___ Selected text ___
The rulings of the councils at Hippo and Carthage bear the stamp of the most notable man in attendance:  the famous theologian St. Augustine, Bishop of Hippo, who held, in opposition to St. Jerome's preference, that the Apocrypha should not be considered as of less authority than the other Old Testament books.  St. Augustine's view would practically become universal in both Western and Eastern Christendom, and was reaffirmed by Pope Eugenius IV and the Oecumenical Council of Florence in 1442.

 

However, theoretical doubts did arise over the centuries, due to the abiding influence of Origen, St. Athanasius, and St. Jerome.  For example, the Eastern Fathers St. John the Damascene and Nicephorus, following St. Athanasius, expressed doubts about the proper status of the Apocrypha.  In the West, St. Jerome's Prologus Galeatus continued to influence theologians.  In 1333 the Franciscan theologian Nicholas of Lyra, following St. Jerome, discussed the differences between the Latin Vulgate Bible and the "Hebrew truth."  On the eve of the Protestant Reformation in the early 1500s, Cardinal Cajetan championed St. Jerome's views expressed in the Prologus Galeatus.  These were, however, theoretical discussions only -- in practice, Catholics and Eastern Orthodox did not distinguish between "protocanonical" and "deuterocanonical" Old Testament books.

 

The Era of the Reformation:

 

Along with the fracturing of Western Christendom during the era of the Reformation came a division of belief regarding the biblical canon.  One of the first signs of this division was Jacob van Liesveldt's Dutch translation of the Bible, printed in 1526 in Antwerp.  This was the first modern vernacular Bible to group all the Apocrypha together in its own section, separate from the Old and New Testaments.  That was six years after Martin Luther was excommunicated and his doctrines formally condemned by Pope Leo X.  Then in 1534 came Luther's own German Bible, which also grouped all of the Apocrypha in its own section between the Old and New Testaments, and which was the first Bible to name these books "the Apocrypha."

 

Luther had adopted St. Jerome's view that these books should be demoted from the rank of inspired, sacred scripture, and that the Christian Old Testament should include only those books and chapters found in the Orthodox Jewish canon of 22 or 24 scrolls.  The first public sign of Luther's belief that the Apocrypha were not authoritative scripture came in 1519 during a debate with Johann von Eck.  When Eck cited II Maccabees in support of the doctrine of purgatory, Luther replied that II Maccabees and the other Apocrypha were uncanonical and therefore had no binding authority.  Even so, Luther recommended that Christians should still read these books for edification.

 

Luther's approach to the question of the Apocrypha (i.e., "not canonical, but good things for Christians to read") remains popular in certain mainline Protestant denominations, particularly Lutheran and Anglican/Episcopalian churches.  Even today Anglican liturgy retains a few lections from the Apocrypha.  However, most Protestants adopted the more radical views of John Calvin and his disciples, who strenuously rejected the Apocrypha.  That gave rise to a tendency among many Protestants to refuse to read these books for any reason.  Despite the view that these books were not canonical, many Protestant Bibles --- especially the King James Version -- continued to include the Apocrypha, even though they would be grouped together in their own section.  In fact, in the 1600s a law was enacted in England forbidding editions of the KJV from being printed without the Apocrypha.  The Calvinist "Geneva Bible" of 1599 was the first Bible printed in England that intentionally excluded the Apocrypha.  Still, only in the first half of the 1800s did the familiar KJV minus the Apocrypha become common, due to the 1827 decision of the British and Foreign Bible Society to refuse to distribute Bibles containing the Apocrypha.
___ Provided material ___
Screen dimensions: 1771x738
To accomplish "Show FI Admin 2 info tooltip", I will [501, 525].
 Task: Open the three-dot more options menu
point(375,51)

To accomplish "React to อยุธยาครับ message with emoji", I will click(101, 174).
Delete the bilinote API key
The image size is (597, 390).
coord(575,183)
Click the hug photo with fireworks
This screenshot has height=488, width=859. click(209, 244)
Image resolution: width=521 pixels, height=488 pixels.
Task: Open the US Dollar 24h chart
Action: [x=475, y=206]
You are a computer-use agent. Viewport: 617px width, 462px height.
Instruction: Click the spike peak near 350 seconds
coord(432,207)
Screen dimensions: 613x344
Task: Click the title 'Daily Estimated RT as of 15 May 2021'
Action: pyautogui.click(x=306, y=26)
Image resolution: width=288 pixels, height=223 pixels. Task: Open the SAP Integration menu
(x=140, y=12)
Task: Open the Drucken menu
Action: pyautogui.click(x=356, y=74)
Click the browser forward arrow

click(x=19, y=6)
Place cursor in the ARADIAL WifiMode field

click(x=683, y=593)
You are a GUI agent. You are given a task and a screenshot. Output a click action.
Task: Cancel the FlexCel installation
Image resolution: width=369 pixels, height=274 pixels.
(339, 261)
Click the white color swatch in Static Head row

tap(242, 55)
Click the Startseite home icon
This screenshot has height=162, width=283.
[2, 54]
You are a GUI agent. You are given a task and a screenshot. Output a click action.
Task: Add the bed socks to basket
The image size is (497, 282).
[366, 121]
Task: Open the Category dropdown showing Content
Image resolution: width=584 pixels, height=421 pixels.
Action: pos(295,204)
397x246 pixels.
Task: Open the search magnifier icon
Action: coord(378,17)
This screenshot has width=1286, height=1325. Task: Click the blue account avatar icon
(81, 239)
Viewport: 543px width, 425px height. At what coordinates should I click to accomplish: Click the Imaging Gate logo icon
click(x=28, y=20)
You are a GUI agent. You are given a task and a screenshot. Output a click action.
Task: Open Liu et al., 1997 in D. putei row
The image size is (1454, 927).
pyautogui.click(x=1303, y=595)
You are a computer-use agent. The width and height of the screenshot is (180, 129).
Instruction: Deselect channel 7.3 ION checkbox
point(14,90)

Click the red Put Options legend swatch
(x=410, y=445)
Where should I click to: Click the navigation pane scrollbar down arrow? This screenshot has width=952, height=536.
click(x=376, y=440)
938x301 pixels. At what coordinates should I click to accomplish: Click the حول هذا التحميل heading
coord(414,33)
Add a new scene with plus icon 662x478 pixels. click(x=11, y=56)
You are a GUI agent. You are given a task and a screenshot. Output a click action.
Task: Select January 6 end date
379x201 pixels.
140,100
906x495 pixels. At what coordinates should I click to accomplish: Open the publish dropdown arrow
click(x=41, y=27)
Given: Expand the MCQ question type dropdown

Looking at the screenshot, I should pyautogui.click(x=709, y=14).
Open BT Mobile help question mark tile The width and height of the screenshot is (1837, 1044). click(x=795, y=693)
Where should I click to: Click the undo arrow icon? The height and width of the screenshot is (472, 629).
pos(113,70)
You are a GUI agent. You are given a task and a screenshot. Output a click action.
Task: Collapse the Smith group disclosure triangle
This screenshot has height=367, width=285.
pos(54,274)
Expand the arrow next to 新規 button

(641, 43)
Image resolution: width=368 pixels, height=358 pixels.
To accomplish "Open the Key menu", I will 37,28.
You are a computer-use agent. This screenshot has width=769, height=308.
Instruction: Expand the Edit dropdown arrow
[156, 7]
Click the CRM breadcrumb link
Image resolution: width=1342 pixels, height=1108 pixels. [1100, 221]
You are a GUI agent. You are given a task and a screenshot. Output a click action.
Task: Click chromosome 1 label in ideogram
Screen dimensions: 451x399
___
Set problem 1
List every person that the text on the Apocrypha calls by the title "St."
Set problem 2
In the records, update the lines from the line with "938x301 pixels. At" up to and including the line with "Open BT Mobile", changing "pixels" to "px" each time it appears. Give back only those lines.
These records are unrelated to the text on the Apocrypha.

Worked answer 1
St. Augustine, St. Jerome, St. Athanasius, St. John the Damascene

Worked answer 2
938x301 px. At what coordinates should I click to accomplish: Click the حول هذا التحميل heading
coord(414,33)
Add a new scene with plus icon 662x478 px. click(x=11, y=56)
You are a GUI agent. You are given a task and a screenshot. Output a click action.
Task: Select January 6 end date
379x201 px.
140,100
906x495 px. At what coordinates should I click to accomplish: Open the publish dropdown arrow
click(x=41, y=27)
Given: Expand the MCQ question type dropdown

Looking at the screenshot, I should pyautogui.click(x=709, y=14).
Open BT Mobile help question mark tile The width and height of the screenshot is (1837, 1044). click(x=795, y=693)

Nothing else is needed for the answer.